= AV drive =

Hard disk drive for audio/video purposes

An AV drive (audio-visual drive) is a hard disk drive that is designed specifically for audio-visual (audio and video) purposes. They were used in the late 1990s for sustained media transfers; they delayed thermal recalibration so it would not interfere with the transfer.

AV drives were also popular in the early ages of CD burning; early CD writers ruined the disk when a buffer underrun occurred, which could happen during the hard drive's automatic calibration.

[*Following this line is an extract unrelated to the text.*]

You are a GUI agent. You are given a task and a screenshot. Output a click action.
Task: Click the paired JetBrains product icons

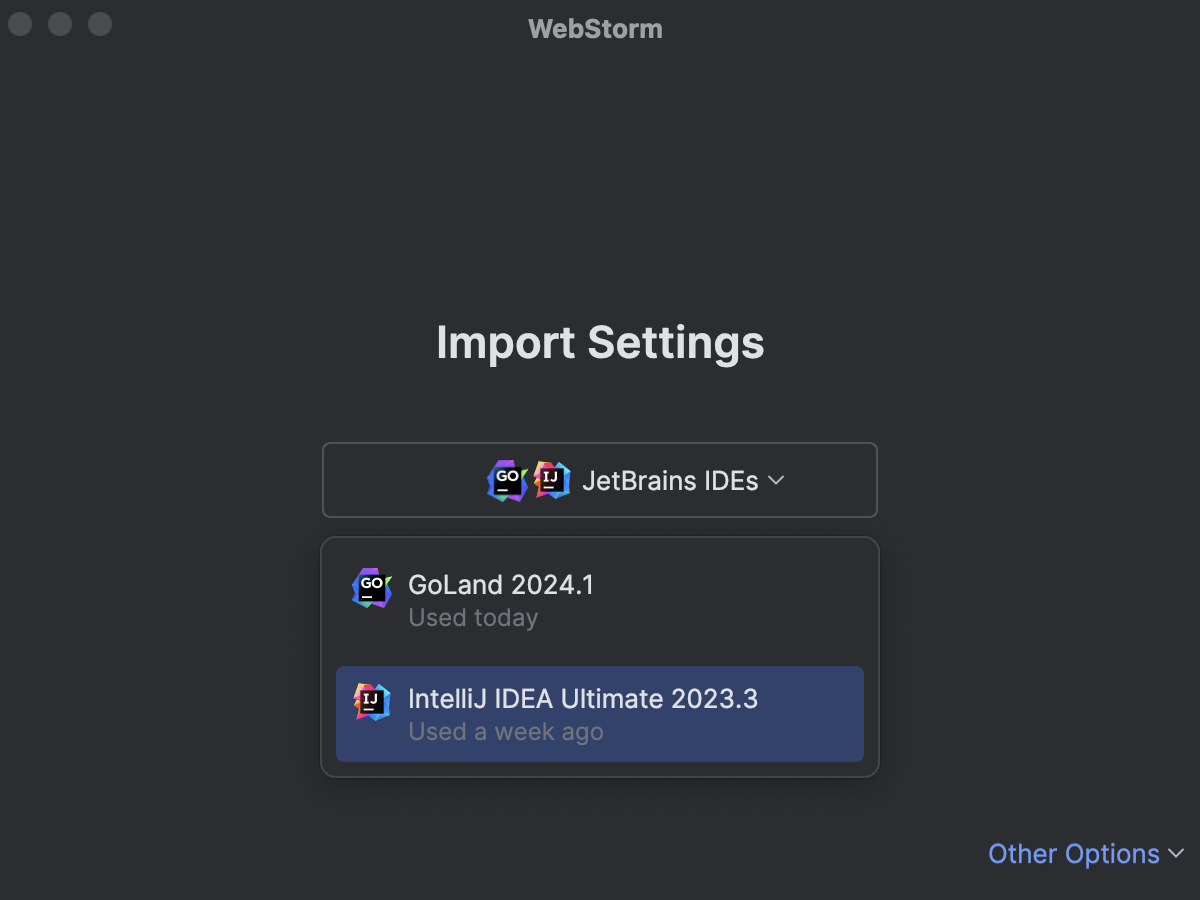click(528, 480)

They are now obsolete, as normal hard drives are designed to handle realtime media through servo calibration to monitor head alignment and through the use of larger memory buffers.

== History ==
AV drives were first introduced in 2010 to address the need for faster and more reliable data storage solutions. They offered improvements over traditional hard disk drives (HDDs) and solid-state drives (SSDs) in terms of data transfer speeds, storage capacities, and durability.

== Technology ==
AV drives use advanced magnetic storage technology and data management algorithms. They feature multiple platters with high-density magnetic material and incorporate error correction mechanisms and data redundancy features.

== Performance ==
AV drives provide higher data transfer rates compared to traditional HDDs and some SSDs. This makes them suitable for applications requiring rapid data access, such as big data analytics, artificial intelligence, and cloud computing.